How to generate secure passwords and API credentials
API keys from vendors are generated for you. This article covers your secrets: JWT signing keys, session cookies, internal HMAC shared secrets, database passwords for you control.
1. Baseline: openssl (portable)
32 bytes, base64 (common for app secrets):
openssl rand -base64 32
Hex (sometimes required by legacy systems):
openssl rand -hex 32
OpenSSL docs: openssl-rand
2. Readable passwords (humans)
Use a password manager generator with long (20+) passphrases or random strings.
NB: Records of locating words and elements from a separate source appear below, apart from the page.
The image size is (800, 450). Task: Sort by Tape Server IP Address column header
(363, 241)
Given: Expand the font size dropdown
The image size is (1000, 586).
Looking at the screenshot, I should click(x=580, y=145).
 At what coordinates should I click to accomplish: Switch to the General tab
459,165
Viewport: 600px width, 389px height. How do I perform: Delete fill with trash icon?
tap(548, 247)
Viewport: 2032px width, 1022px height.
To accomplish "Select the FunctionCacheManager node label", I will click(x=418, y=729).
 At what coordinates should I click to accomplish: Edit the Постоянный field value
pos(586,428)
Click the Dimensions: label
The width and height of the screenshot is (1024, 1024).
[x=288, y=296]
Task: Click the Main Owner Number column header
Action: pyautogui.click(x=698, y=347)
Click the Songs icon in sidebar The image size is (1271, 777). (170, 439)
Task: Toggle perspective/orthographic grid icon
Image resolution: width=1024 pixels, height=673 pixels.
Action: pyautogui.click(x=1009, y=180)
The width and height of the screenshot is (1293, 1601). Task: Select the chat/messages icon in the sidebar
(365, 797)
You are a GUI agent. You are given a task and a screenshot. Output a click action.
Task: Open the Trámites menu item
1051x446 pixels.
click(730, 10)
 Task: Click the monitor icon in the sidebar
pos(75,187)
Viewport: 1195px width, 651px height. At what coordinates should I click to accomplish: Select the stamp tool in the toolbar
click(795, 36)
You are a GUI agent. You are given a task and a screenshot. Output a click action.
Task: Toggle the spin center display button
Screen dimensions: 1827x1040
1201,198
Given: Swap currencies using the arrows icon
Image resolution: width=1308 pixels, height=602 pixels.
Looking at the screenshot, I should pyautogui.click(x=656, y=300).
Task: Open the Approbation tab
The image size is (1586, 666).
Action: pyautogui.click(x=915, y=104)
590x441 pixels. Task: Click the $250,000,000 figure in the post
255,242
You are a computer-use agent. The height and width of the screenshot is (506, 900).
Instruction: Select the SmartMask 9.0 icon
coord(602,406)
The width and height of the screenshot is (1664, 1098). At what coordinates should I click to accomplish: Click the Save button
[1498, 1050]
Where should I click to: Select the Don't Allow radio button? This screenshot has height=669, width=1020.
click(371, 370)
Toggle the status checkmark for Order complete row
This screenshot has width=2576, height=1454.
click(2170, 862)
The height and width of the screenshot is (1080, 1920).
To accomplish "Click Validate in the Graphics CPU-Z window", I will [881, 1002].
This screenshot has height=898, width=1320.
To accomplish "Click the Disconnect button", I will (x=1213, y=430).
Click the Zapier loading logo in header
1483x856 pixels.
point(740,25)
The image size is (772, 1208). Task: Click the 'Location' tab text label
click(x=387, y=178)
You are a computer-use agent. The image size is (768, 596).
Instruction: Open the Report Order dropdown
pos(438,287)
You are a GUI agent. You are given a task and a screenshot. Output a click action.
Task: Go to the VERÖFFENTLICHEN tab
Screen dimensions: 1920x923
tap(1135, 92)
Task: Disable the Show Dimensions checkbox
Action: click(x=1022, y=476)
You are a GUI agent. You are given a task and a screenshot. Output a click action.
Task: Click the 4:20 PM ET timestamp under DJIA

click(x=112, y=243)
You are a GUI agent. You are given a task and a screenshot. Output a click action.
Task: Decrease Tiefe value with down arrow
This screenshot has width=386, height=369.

Avoid brain-generated “clever” passwords — Bitwarden / 1Password / system suggestions.
3. JWT / session signing secrets
Requirements vary by library — typically high entropy (≥ 256 bits) and unique per environment:
openssl rand -base64 64 > session_secret_dev.txt
chmod 600 session_secret_dev.txt
Never commit the file — store in vault (PassStore) or CI secrets.
4. Database user passwords
Use random strings; length beats “clever symbols”:
openssl rand -base64 24 | tr -d '/+=' | head -c 32; echo
Apply via your DB admin workflow; rotate after leaks — database credentials.
5. What not to use
| Bad idea | Why |
|---|---|
Math.random() in JS for secrets | Not cryptographically secure |
| UUID v4 alone as signing secret | Wrong tool; use CSPRNG |
| Dates / company name | Trivial guessing |
| Copying an example from a blog literally | Everyone has the same “change_me” |
6. Storing what you generated
Put the value in PassStore under a dated note if you rotate often — archive old with suffix _2026-04 — rotation.